- _What to produce_
Copy every line of the entries that includes the word "dropdown".

- _Given data_
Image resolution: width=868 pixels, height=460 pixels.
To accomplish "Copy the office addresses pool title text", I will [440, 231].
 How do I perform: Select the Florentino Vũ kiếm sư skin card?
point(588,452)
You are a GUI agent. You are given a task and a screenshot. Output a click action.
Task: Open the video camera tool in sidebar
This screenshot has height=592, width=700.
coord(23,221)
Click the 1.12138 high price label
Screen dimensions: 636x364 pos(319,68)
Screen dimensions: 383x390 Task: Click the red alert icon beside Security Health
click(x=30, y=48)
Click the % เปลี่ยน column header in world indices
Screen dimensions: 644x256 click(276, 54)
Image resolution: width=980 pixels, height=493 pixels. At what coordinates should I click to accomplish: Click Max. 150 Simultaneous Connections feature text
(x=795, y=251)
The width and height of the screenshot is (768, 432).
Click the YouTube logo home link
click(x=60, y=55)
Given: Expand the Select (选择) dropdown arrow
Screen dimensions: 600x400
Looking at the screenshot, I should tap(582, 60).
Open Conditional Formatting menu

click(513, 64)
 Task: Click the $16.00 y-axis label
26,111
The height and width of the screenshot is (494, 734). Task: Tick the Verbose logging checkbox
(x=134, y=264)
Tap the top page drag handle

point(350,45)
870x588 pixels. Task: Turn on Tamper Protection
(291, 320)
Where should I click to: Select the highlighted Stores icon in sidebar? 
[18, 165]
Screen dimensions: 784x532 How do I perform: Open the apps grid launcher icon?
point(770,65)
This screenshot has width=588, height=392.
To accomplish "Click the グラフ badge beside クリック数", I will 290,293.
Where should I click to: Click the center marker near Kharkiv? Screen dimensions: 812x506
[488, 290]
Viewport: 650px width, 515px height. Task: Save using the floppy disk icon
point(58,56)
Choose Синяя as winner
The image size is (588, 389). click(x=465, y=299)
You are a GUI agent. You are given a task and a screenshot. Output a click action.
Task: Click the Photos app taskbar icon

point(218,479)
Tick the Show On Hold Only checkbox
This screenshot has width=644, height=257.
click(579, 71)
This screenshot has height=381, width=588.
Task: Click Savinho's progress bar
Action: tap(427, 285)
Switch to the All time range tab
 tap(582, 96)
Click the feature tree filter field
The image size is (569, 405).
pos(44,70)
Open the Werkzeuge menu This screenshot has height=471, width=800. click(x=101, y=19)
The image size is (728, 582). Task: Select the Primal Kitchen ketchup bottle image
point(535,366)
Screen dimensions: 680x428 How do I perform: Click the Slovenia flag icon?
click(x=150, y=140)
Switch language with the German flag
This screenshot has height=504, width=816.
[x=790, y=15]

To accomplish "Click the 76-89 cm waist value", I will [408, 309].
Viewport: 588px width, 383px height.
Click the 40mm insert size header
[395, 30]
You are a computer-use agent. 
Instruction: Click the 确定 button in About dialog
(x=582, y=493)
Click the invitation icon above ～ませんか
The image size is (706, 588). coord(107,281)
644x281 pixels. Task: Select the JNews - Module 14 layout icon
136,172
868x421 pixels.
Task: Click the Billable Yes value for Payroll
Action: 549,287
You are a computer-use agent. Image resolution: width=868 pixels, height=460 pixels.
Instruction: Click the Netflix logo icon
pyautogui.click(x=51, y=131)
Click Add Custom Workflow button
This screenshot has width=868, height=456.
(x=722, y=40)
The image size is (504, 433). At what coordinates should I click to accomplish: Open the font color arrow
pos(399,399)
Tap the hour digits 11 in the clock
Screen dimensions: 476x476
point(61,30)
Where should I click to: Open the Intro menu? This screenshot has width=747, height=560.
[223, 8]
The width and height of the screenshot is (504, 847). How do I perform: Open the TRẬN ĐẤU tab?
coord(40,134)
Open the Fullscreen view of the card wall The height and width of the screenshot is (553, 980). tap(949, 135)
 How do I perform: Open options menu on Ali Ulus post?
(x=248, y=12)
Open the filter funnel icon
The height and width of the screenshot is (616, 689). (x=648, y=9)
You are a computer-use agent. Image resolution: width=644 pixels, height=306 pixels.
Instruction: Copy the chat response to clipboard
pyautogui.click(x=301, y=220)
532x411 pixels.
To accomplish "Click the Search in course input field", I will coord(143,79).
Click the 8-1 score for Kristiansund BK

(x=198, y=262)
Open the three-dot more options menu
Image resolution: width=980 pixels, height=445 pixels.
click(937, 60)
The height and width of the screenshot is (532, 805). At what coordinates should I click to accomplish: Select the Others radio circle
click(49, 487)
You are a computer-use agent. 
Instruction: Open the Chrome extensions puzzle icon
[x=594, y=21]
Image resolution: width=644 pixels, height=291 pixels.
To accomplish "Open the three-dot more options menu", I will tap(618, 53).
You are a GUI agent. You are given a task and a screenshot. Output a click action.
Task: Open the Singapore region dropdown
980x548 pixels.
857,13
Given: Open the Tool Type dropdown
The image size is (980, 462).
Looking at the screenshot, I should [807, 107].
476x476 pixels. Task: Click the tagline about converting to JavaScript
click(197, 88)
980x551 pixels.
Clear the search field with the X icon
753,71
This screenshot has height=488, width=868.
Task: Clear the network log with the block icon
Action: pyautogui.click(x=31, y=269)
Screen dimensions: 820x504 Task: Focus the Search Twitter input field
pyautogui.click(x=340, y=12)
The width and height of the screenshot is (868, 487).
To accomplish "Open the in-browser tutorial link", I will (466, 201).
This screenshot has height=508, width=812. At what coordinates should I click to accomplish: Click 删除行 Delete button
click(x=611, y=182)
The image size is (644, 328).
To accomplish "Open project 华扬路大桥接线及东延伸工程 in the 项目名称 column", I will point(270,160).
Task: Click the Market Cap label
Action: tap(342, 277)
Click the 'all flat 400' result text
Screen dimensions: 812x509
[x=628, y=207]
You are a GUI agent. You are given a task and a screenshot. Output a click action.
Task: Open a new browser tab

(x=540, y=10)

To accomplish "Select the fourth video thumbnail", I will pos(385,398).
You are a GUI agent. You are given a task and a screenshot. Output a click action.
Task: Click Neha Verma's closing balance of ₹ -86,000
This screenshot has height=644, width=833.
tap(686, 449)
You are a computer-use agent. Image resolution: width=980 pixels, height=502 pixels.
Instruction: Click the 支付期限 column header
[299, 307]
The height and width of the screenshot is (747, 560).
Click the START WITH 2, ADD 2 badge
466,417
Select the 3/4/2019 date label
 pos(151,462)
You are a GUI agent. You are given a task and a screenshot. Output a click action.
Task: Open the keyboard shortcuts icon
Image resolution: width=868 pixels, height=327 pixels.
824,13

- _Answer to the problem_
Given: Expand the Select (选择) dropdown arrow
Task: Open the Singapore region dropdown
Given: Open the Tool Type dropdown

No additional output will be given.